***** PROVIDED MATERIAL

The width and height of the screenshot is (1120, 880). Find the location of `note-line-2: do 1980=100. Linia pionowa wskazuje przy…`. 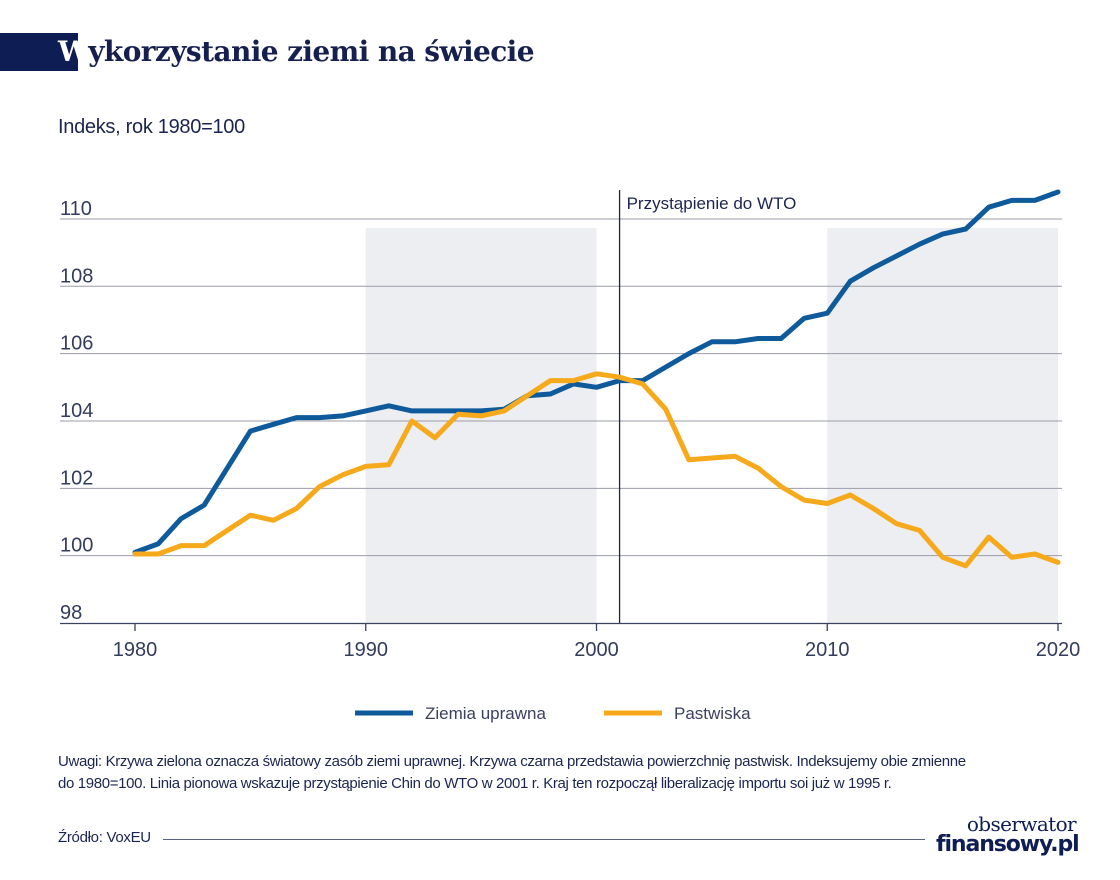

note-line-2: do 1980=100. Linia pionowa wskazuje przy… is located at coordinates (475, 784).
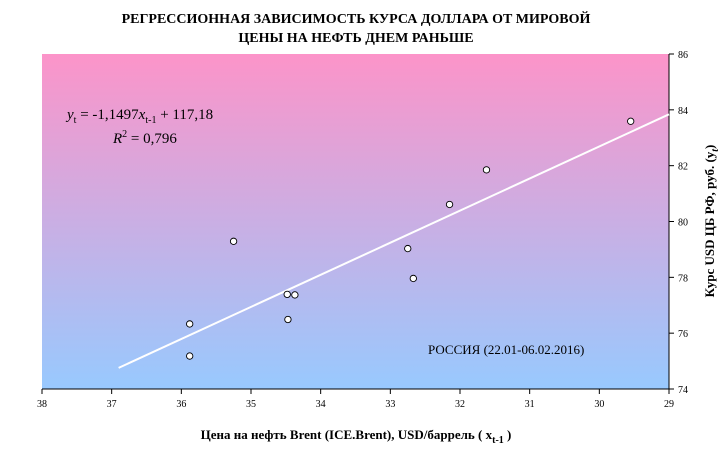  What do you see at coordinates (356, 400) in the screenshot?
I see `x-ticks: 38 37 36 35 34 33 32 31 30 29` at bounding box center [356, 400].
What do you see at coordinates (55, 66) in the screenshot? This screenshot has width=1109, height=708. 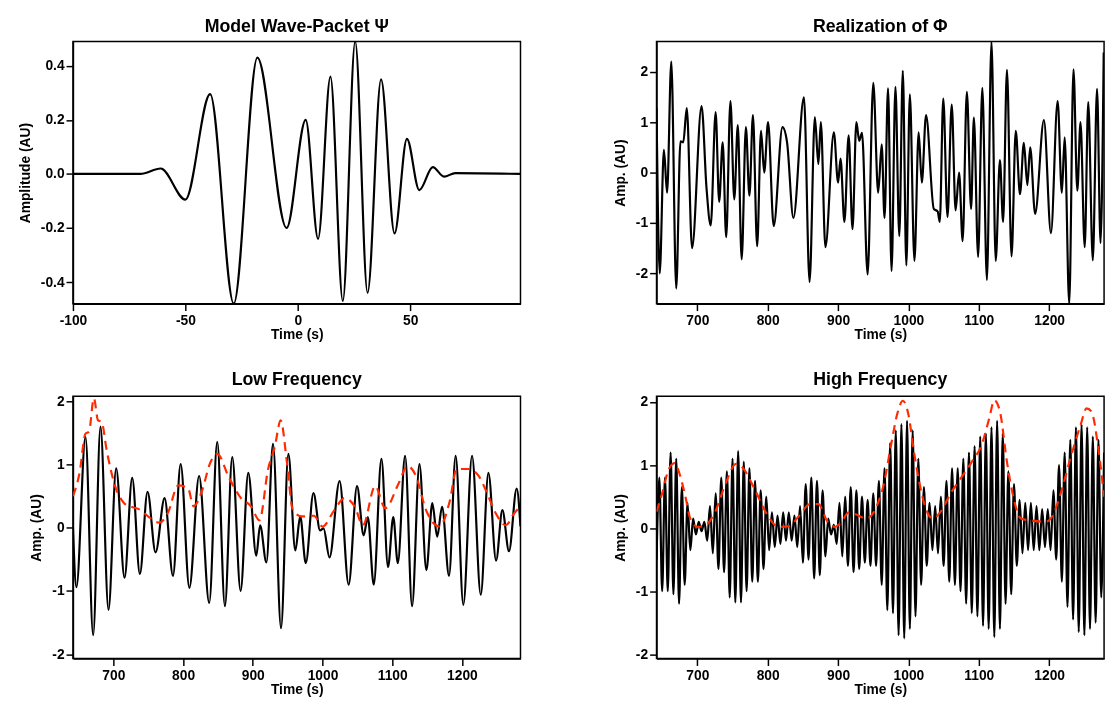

**********

• WHAT YOU HAVE TO DO: Starting at the beginning of the entries and ending at the line containing "What do you see at coordinates (356, 400)", reproduce the lines with "Find the location of" changed to "Locate" and nothing else altered, omitting the pictures.

• OUTPUT OF THE EXERCISE:
The width and height of the screenshot is (1120, 880). Locate `note-line-2: do 1980=100. Linia pionowa wskazuje przy…`. 

note-line-2: do 1980=100. Linia pionowa wskazuje przy… is located at coordinates (475, 784).
  What do you see at coordinates (356, 400) in the screenshot?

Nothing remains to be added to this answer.